“The road to success and the road to failure are almost exactly the same” -Colin R. Davis
Research from the Small Business Development Center at Bradley University and published in January of 2016 found that 25% of small businesses fail in the first year, and by year three, that number jumps to 44%. According to a chart at Statistic Brain, based on this research, 46% of the businesses that fail, fail due to incompetence. Incompetence is a broad category and can be broken down. Here are 3 Reasons Most Businesses Don’t Succeed.
Lack of Planning:
a. Failure to measure or create goals and objectives will cause a business to fail. A plan will identify what goals a business needs to meet and the strategies to utilize to meet those goals. Examples of specific goals for each month are; revenue objectives, profit objectives, numbers of new customers, specific marketing, and operational activities. Often, once a business starts operating, the owner becomes too immersed in the ongoing daily activities to take the necessary time to assess the progress of the business.
b. There is not enough demand for the product or service at a price that will produce a profit for the company. This, for example, would include a start-up trying to compete against big box stores.
c. Out-of-control growth is a reason for failure. Moving into markets that are not as profitable, or borrowing too much money in an attempt to keep growth at a particular rate can cause a business to fail.
a. If a business fails to announce to prospective customers that it is open for business, and why they should want to deal with the new company, that company will flounder. Just because a company opens its doors for business, does not mean that customers will beat a path to its door.
b. A company that advertises to the wrong demographic will fail. In order to ensure that a business succeeds in the first few months, it has to implement marketing programs that get the attention of, and appeal to, the needs of its customers. Ads in newspapers, magazines, radio, television, and billboards reach a broad audience. Trade shows, seminars, and workshops target an audience already interested the basic type of product offered by a business.
c. A business needs a strategic online presence to survive. According to business.com, 77% of people take the time to read product reviews before they make any purchases online. The Social Media Today website states 71% of consumers are likely to purchase an item based on social media referrals. The website also observes that “It is quite unfortunate that many businesses and organizations dive into the social media bandwagon without a clear strategy. As a result, they end up disappointed.”

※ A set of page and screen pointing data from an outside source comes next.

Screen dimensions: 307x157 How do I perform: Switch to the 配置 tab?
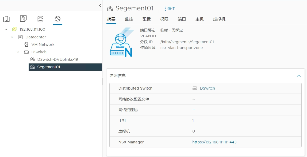click(147, 19)
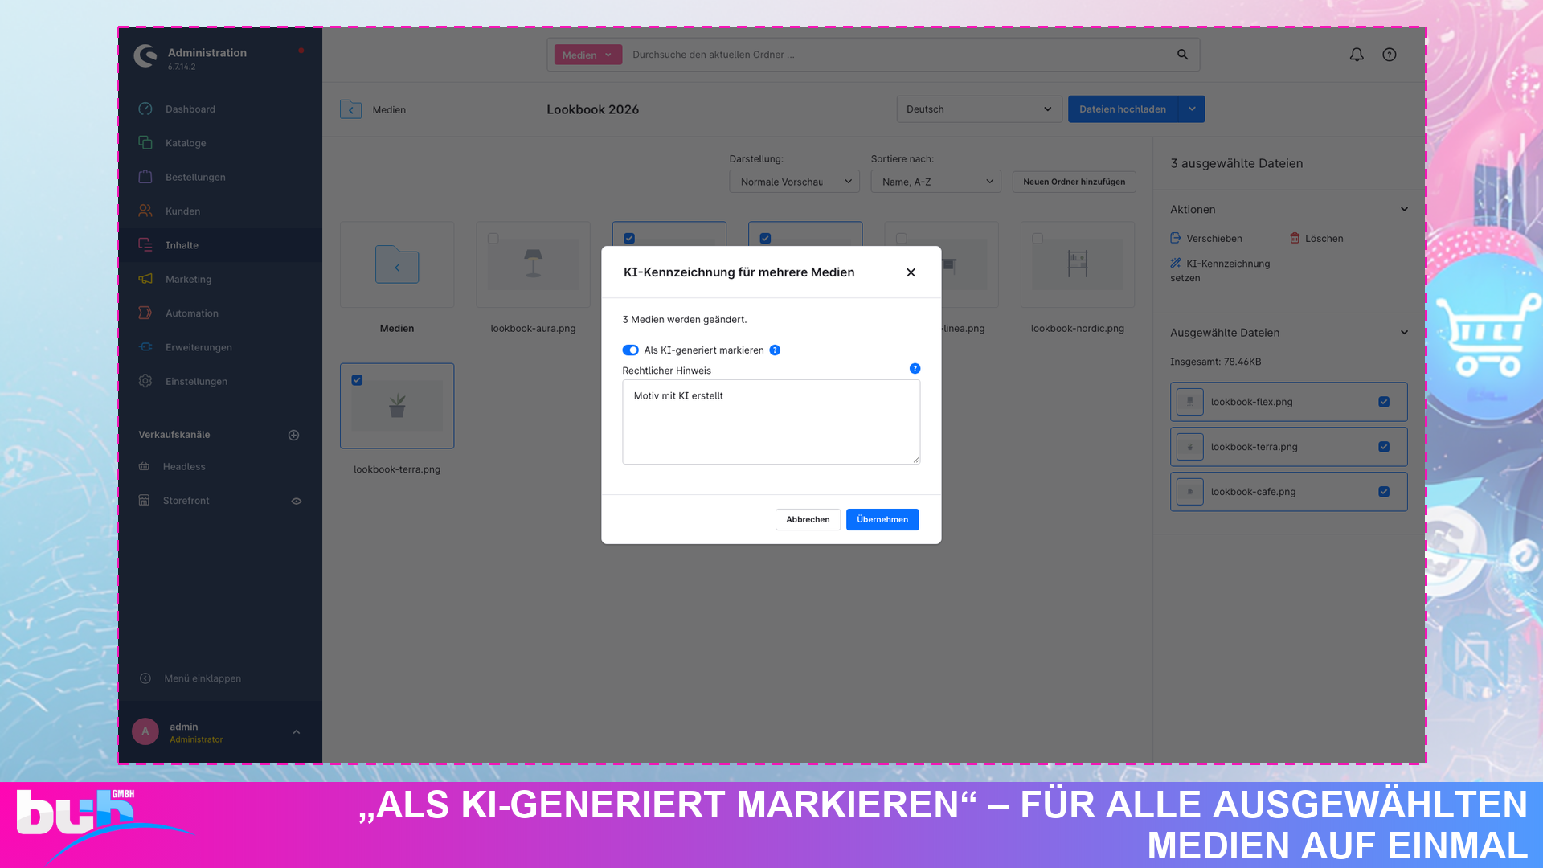Collapse the Aktionen section
This screenshot has height=868, width=1543.
(x=1404, y=209)
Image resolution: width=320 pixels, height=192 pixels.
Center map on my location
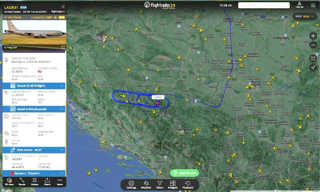coord(313,67)
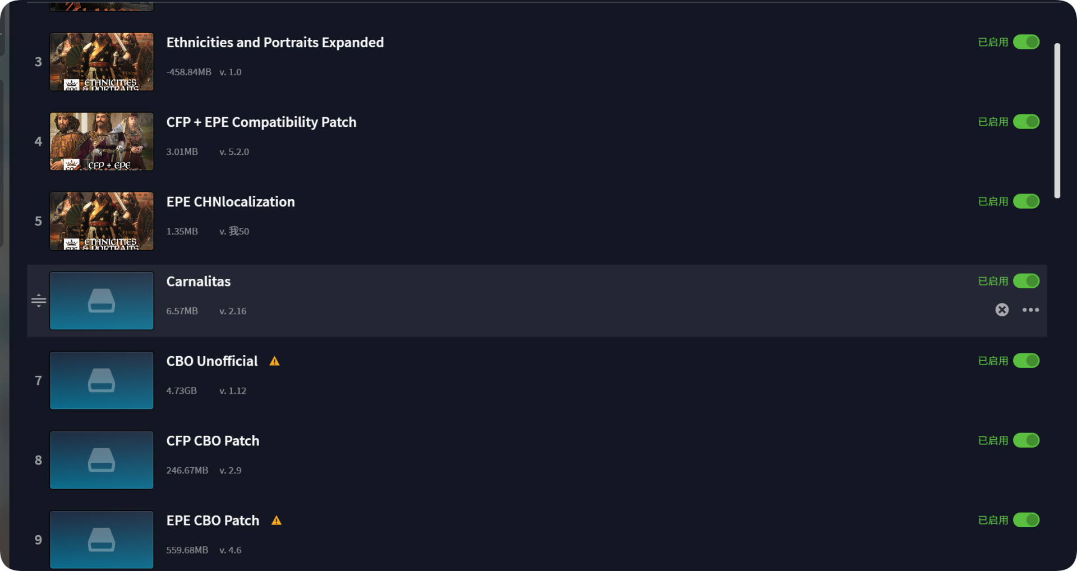Turn off the Carnalitas mod switch
The height and width of the screenshot is (571, 1077).
[1026, 281]
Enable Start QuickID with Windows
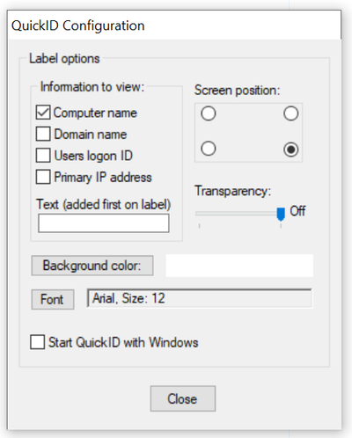The image size is (352, 438). point(37,342)
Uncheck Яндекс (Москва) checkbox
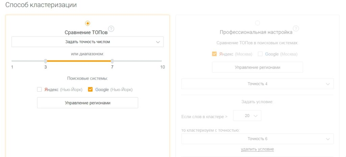 tap(214, 54)
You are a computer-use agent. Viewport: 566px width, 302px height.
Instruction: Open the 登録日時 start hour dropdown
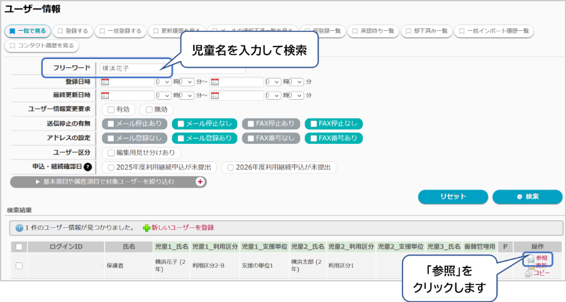[163, 82]
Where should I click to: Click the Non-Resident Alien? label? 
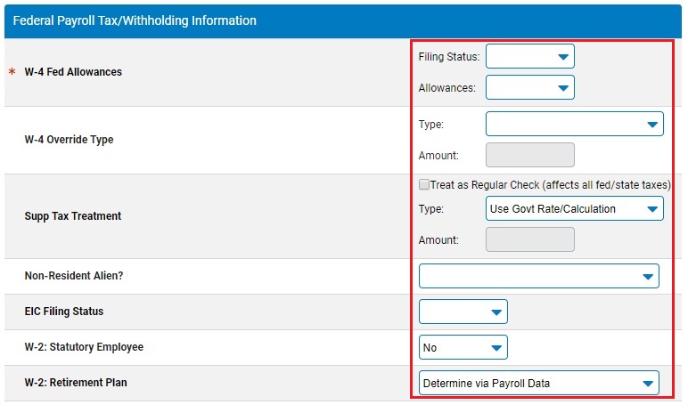74,276
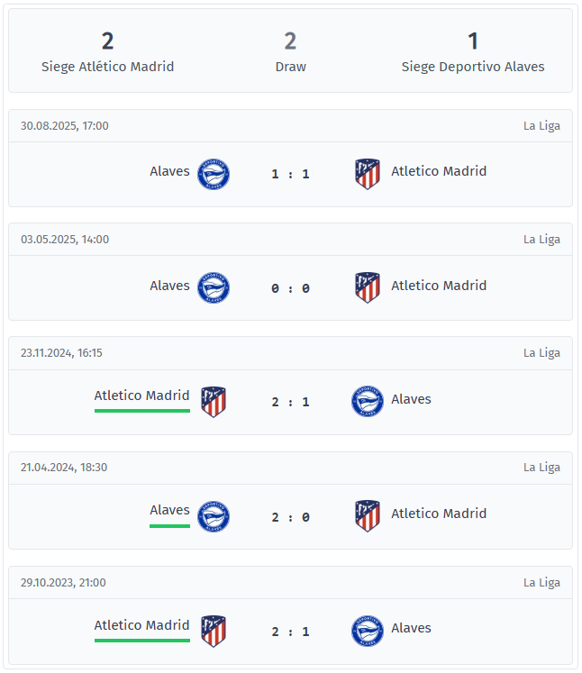This screenshot has height=673, width=582.
Task: Click the 2 : 0 score on 21.04.2024
Action: coord(290,517)
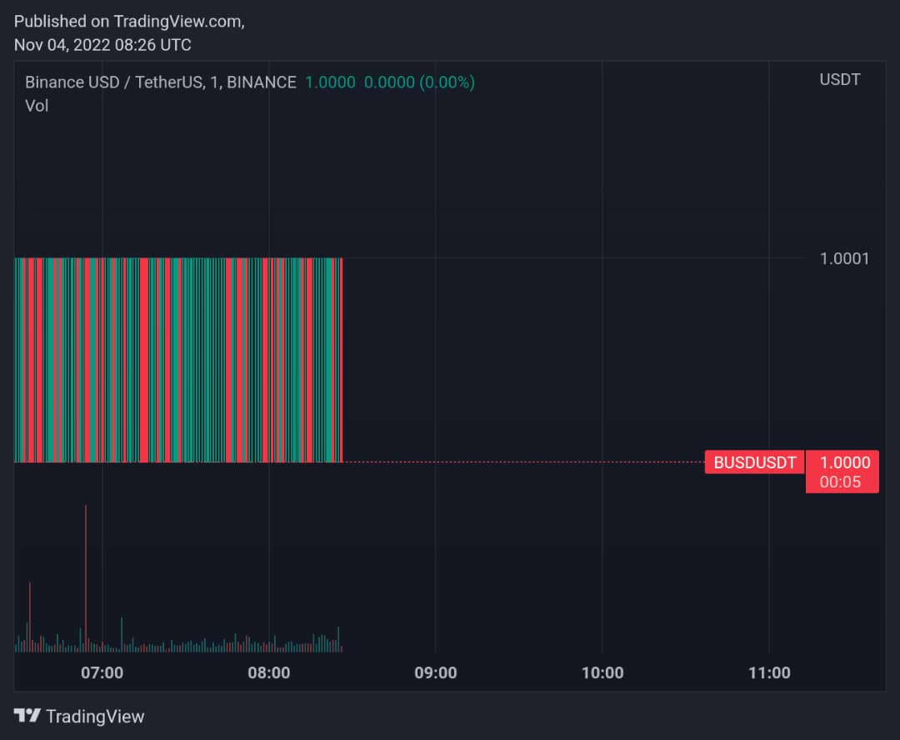Click the 1.0001 price axis label
This screenshot has height=740, width=900.
click(844, 258)
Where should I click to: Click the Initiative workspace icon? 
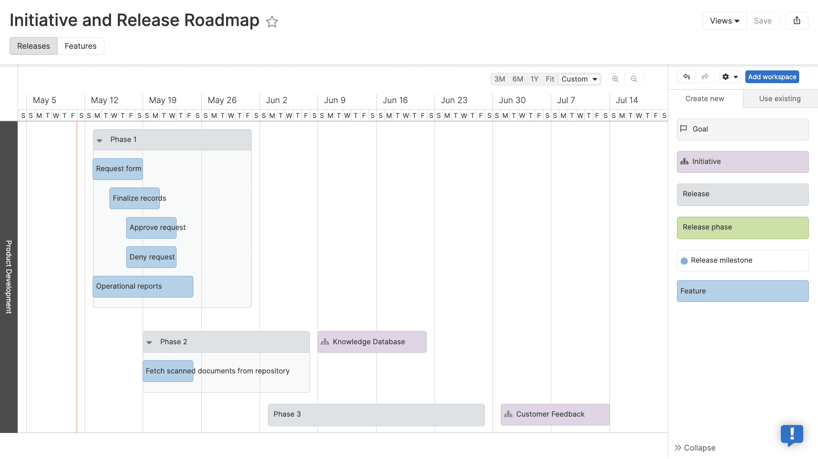(685, 161)
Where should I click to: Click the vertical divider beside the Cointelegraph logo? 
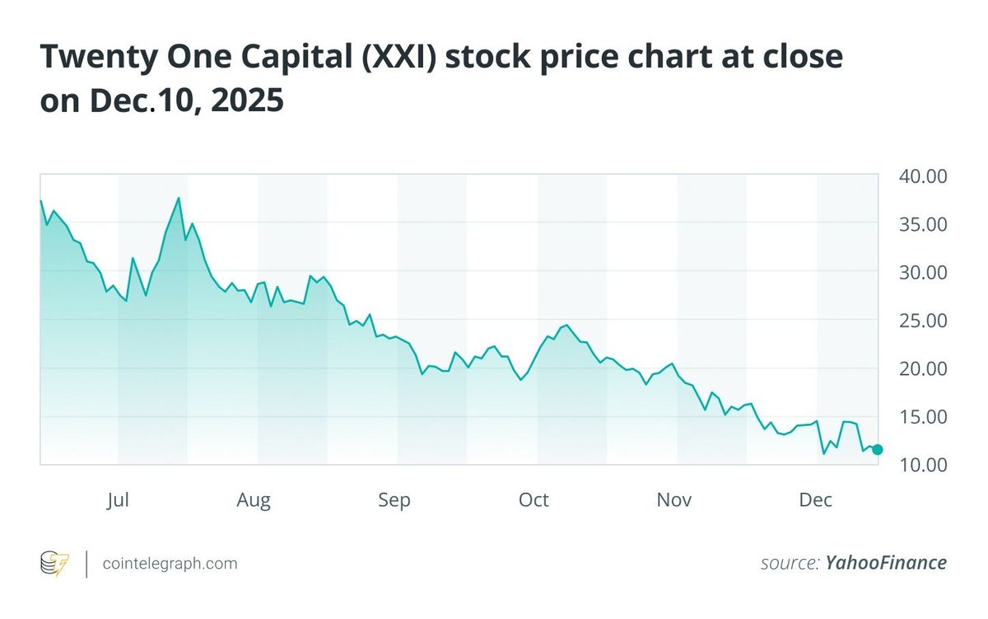(86, 564)
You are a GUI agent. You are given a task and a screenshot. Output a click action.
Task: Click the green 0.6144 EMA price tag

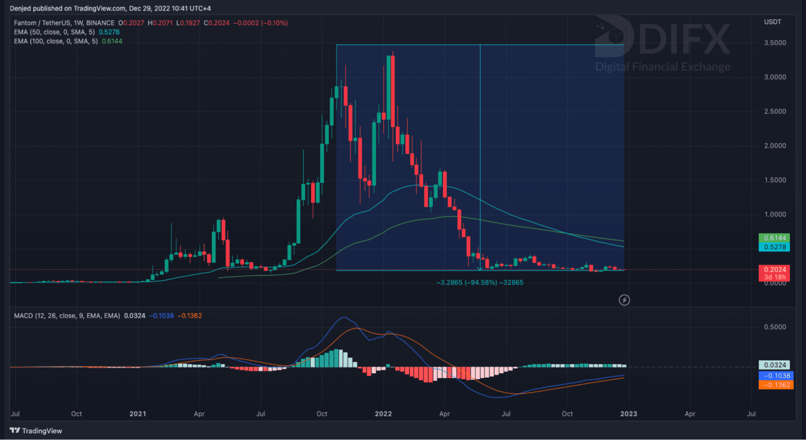tap(774, 238)
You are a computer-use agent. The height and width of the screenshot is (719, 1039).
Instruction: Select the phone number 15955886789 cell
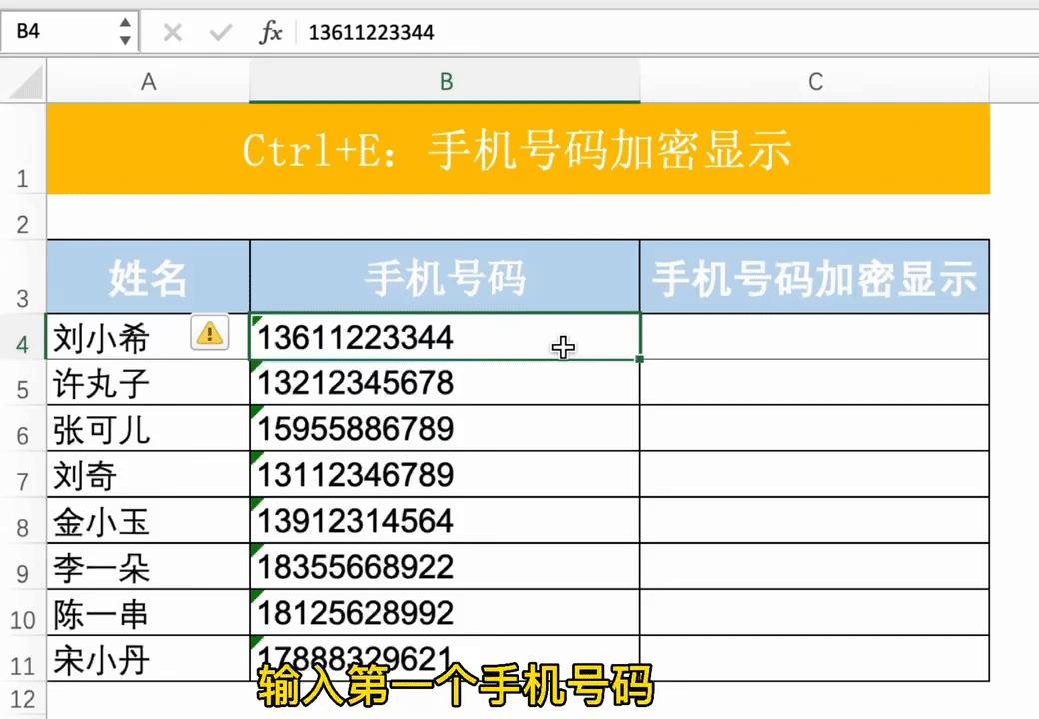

a. A company without a cash cushion will fail. A business needs a reserve fund for unexpected increases in the costs of things like utilities, materials, and labor. It needs enough reserve cash to carry it through tough times and seasonal slowdowns. Business is cyclical and bad things can and will happen over time, the loss of an important customer or critical employee, the arrival of a new competitor, even the filing of a lawsuit. These things can all stress the finances of a company. If that company is already out of cash and borrowing potential, it may not be able to recover.
b. Poor accounting will also lead a business to failure. With bad numbers or no numbers, a company is flying blind. It is a common and disastrous misconception that an outside accounting firm hired primarily to do the taxes will keep watch over the business.
c. If a business spends too much on start up costs, it will fail. Many entrepreneurs burn through their start-up capital before their cash flow is positive by investing too much in their location, equipment, property, and furnishings.
Starting a new business is an adventure, but an entrepreneur must step carefully to ensure he is on the road to success.